[DATA SHOWN — start]

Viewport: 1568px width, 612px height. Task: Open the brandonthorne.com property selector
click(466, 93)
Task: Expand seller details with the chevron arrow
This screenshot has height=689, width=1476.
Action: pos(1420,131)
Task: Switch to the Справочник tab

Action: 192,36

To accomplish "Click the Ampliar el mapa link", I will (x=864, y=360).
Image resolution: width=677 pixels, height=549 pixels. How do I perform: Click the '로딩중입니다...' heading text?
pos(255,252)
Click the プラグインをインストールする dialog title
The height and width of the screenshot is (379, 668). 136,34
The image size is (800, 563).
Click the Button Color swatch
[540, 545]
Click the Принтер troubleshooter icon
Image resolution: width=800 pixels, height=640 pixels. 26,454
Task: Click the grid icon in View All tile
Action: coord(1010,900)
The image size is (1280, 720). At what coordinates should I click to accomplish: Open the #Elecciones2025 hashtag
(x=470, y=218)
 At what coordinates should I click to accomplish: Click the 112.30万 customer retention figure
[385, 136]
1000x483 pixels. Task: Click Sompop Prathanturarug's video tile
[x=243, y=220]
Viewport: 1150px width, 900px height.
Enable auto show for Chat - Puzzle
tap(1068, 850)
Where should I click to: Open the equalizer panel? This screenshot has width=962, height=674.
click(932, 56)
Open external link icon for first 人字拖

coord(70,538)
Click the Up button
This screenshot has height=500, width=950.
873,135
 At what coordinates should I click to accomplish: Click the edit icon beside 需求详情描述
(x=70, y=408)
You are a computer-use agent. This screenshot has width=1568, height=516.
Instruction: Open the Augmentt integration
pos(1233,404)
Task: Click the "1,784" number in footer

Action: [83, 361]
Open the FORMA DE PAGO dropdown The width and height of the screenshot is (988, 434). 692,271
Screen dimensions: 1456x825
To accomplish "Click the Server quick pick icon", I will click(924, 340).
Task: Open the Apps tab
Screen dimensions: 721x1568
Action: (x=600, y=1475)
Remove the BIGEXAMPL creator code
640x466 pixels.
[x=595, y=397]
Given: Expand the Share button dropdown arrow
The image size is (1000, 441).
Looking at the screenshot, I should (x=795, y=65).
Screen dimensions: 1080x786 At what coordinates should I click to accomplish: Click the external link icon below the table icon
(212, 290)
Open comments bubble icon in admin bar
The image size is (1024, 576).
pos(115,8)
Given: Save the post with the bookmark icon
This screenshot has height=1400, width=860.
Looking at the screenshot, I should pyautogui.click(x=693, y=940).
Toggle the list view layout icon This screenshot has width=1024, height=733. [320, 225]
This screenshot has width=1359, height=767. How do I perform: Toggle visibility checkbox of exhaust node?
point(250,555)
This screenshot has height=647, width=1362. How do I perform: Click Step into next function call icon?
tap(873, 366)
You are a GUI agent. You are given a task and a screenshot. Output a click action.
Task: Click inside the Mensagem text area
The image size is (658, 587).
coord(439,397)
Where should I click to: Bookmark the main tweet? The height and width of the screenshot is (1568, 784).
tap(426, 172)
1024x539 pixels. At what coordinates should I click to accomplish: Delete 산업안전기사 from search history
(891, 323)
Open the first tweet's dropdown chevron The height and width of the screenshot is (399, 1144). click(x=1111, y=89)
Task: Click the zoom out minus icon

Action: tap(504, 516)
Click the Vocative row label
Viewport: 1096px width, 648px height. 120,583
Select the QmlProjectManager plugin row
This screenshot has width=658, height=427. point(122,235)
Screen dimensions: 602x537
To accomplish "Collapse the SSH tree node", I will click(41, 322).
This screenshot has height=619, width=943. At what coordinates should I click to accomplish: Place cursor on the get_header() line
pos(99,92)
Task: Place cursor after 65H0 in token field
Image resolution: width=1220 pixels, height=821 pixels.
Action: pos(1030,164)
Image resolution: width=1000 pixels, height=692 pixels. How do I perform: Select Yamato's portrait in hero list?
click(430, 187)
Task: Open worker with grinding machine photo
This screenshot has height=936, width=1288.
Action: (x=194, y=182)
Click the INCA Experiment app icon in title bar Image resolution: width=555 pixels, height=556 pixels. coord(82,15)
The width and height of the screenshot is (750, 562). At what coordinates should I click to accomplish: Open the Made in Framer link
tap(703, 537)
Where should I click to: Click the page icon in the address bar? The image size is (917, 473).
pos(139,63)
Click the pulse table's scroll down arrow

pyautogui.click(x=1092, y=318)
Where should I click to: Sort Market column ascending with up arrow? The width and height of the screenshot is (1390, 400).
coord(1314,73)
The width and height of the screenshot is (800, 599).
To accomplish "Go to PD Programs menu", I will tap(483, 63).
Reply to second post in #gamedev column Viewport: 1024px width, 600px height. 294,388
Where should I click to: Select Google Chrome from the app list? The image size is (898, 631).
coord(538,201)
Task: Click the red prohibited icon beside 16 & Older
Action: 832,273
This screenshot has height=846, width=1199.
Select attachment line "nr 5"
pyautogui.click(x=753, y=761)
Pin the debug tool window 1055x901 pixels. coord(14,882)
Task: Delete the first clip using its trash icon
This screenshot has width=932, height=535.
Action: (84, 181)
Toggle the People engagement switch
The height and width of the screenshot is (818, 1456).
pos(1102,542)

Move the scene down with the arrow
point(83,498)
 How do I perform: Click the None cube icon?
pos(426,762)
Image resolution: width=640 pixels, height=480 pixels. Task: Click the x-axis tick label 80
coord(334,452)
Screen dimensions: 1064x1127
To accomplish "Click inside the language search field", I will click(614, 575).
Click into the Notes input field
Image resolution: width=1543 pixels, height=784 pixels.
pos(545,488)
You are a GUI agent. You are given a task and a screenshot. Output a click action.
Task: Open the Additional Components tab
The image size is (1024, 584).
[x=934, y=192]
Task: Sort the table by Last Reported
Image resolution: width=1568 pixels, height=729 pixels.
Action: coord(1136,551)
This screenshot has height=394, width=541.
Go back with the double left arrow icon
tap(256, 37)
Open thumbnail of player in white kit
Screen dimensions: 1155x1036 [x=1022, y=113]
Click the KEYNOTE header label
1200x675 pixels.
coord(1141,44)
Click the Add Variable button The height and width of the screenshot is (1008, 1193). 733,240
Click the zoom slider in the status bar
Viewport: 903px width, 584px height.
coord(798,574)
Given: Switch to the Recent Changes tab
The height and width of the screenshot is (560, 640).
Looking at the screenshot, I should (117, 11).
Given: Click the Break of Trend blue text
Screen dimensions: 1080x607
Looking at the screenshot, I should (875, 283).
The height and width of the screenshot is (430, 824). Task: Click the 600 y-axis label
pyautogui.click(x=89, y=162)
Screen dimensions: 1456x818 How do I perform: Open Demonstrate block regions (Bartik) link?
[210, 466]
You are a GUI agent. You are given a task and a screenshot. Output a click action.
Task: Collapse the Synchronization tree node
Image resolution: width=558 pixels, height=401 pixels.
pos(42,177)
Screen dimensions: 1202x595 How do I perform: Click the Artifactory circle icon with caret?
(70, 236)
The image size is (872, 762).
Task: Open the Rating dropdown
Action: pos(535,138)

[DATA SHOWN — finish]

> **WHAT YOU NEED TO DO**
Show the data once more, exactly as it was written.

> **EXPECTED ANSWER**
Viewport: 1568px width, 612px height. Task: Open the brandonthorne.com property selector
click(466, 93)
Task: Expand seller details with the chevron arrow
This screenshot has height=689, width=1476.
Action: pos(1420,131)
Task: Switch to the Справочник tab

Action: 192,36

To accomplish "Click the Ampliar el mapa link", I will (x=864, y=360).
Image resolution: width=677 pixels, height=549 pixels. How do I perform: Click the '로딩중입니다...' heading text?
pos(255,252)
Click the プラグインをインストールする dialog title
The height and width of the screenshot is (379, 668). 136,34
The image size is (800, 563).
Click the Button Color swatch
[540, 545]
Click the Принтер troubleshooter icon
Image resolution: width=800 pixels, height=640 pixels. 26,454
Task: Click the grid icon in View All tile
Action: coord(1010,900)
The image size is (1280, 720). At what coordinates should I click to accomplish: Open the #Elecciones2025 hashtag
(x=470, y=218)
 At what coordinates should I click to accomplish: Click the 112.30万 customer retention figure
[385, 136]
1000x483 pixels. Task: Click Sompop Prathanturarug's video tile
[x=243, y=220]
Viewport: 1150px width, 900px height.
Enable auto show for Chat - Puzzle
tap(1068, 850)
Where should I click to: Open the equalizer panel? This screenshot has width=962, height=674.
click(932, 56)
Open external link icon for first 人字拖

coord(70,538)
Click the Up button
This screenshot has height=500, width=950.
873,135
 At what coordinates should I click to accomplish: Click the edit icon beside 需求详情描述
(x=70, y=408)
You are a computer-use agent. This screenshot has width=1568, height=516.
Instruction: Open the Augmentt integration
pos(1233,404)
Task: Click the "1,784" number in footer

Action: [83, 361]
Open the FORMA DE PAGO dropdown The width and height of the screenshot is (988, 434). 692,271
Screen dimensions: 1456x825
To accomplish "Click the Server quick pick icon", I will click(924, 340).
Task: Open the Apps tab
Screen dimensions: 721x1568
Action: (x=600, y=1475)
Remove the BIGEXAMPL creator code
640x466 pixels.
[x=595, y=397]
Given: Expand the Share button dropdown arrow
The image size is (1000, 441).
Looking at the screenshot, I should (x=795, y=65).
Screen dimensions: 1080x786 At what coordinates should I click to accomplish: Click the external link icon below the table icon
(212, 290)
Open comments bubble icon in admin bar
The image size is (1024, 576).
pos(115,8)
Given: Save the post with the bookmark icon
This screenshot has height=1400, width=860.
Looking at the screenshot, I should pyautogui.click(x=693, y=940).
Toggle the list view layout icon This screenshot has width=1024, height=733. [320, 225]
This screenshot has width=1359, height=767. How do I perform: Toggle visibility checkbox of exhaust node?
point(250,555)
This screenshot has height=647, width=1362. How do I perform: Click Step into next function call icon?
tap(873, 366)
You are a GUI agent. You are given a task and a screenshot. Output a click action.
Task: Click inside the Mensagem text area
The image size is (658, 587).
coord(439,397)
Where should I click to: Bookmark the main tweet? The height and width of the screenshot is (1568, 784).
tap(426, 172)
1024x539 pixels. At what coordinates should I click to accomplish: Delete 산업안전기사 from search history
(891, 323)
Open the first tweet's dropdown chevron The height and width of the screenshot is (399, 1144). click(x=1111, y=89)
Task: Click the zoom out minus icon

Action: tap(504, 516)
Click the Vocative row label
Viewport: 1096px width, 648px height. 120,583
Select the QmlProjectManager plugin row
This screenshot has width=658, height=427. point(122,235)
Screen dimensions: 602x537
To accomplish "Collapse the SSH tree node", I will click(41, 322).
This screenshot has height=619, width=943. At what coordinates should I click to accomplish: Place cursor on the get_header() line
pos(99,92)
Task: Place cursor after 65H0 in token field
Image resolution: width=1220 pixels, height=821 pixels.
Action: pos(1030,164)
Image resolution: width=1000 pixels, height=692 pixels. How do I perform: Select Yamato's portrait in hero list?
click(430, 187)
Task: Open worker with grinding machine photo
This screenshot has height=936, width=1288.
Action: (x=194, y=182)
Click the INCA Experiment app icon in title bar Image resolution: width=555 pixels, height=556 pixels. coord(82,15)
The width and height of the screenshot is (750, 562). At what coordinates should I click to accomplish: Open the Made in Framer link
tap(703, 537)
Where should I click to: Click the page icon in the address bar? The image size is (917, 473).
pos(139,63)
Click the pulse table's scroll down arrow

pyautogui.click(x=1092, y=318)
Where should I click to: Sort Market column ascending with up arrow? The width and height of the screenshot is (1390, 400).
coord(1314,73)
The width and height of the screenshot is (800, 599).
To accomplish "Go to PD Programs menu", I will tap(483, 63).
Reply to second post in #gamedev column Viewport: 1024px width, 600px height. 294,388
Where should I click to: Select Google Chrome from the app list? The image size is (898, 631).
coord(538,201)
Task: Click the red prohibited icon beside 16 & Older
Action: 832,273
This screenshot has height=846, width=1199.
Select attachment line "nr 5"
pyautogui.click(x=753, y=761)
Pin the debug tool window 1055x901 pixels. coord(14,882)
Task: Delete the first clip using its trash icon
This screenshot has width=932, height=535.
Action: (84, 181)
Toggle the People engagement switch
The height and width of the screenshot is (818, 1456).
pos(1102,542)

Move the scene down with the arrow
point(83,498)
 How do I perform: Click the None cube icon?
pos(426,762)
Image resolution: width=640 pixels, height=480 pixels. Task: Click the x-axis tick label 80
coord(334,452)
Screen dimensions: 1064x1127
To accomplish "Click inside the language search field", I will click(614, 575).
Click into the Notes input field
Image resolution: width=1543 pixels, height=784 pixels.
pos(545,488)
You are a GUI agent. You are given a task and a screenshot. Output a click action.
Task: Open the Additional Components tab
The image size is (1024, 584).
[x=934, y=192]
Task: Sort the table by Last Reported
Image resolution: width=1568 pixels, height=729 pixels.
Action: coord(1136,551)
This screenshot has height=394, width=541.
Go back with the double left arrow icon
tap(256, 37)
Open thumbnail of player in white kit
Screen dimensions: 1155x1036 [x=1022, y=113]
Click the KEYNOTE header label
1200x675 pixels.
coord(1141,44)
Click the Add Variable button The height and width of the screenshot is (1008, 1193). 733,240
Click the zoom slider in the status bar
Viewport: 903px width, 584px height.
coord(798,574)
Given: Switch to the Recent Changes tab
The height and width of the screenshot is (560, 640).
Looking at the screenshot, I should (117, 11).
Given: Click the Break of Trend blue text
Screen dimensions: 1080x607
Looking at the screenshot, I should (875, 283).
The height and width of the screenshot is (430, 824). Task: Click the 600 y-axis label
pyautogui.click(x=89, y=162)
Screen dimensions: 1456x818 How do I perform: Open Demonstrate block regions (Bartik) link?
[210, 466]
You are a GUI agent. You are given a task and a screenshot. Output a click action.
Task: Collapse the Synchronization tree node
Image resolution: width=558 pixels, height=401 pixels.
pos(42,177)
Screen dimensions: 1202x595 How do I perform: Click the Artifactory circle icon with caret?
(70, 236)
The image size is (872, 762).
Task: Open the Rating dropdown
Action: pos(535,138)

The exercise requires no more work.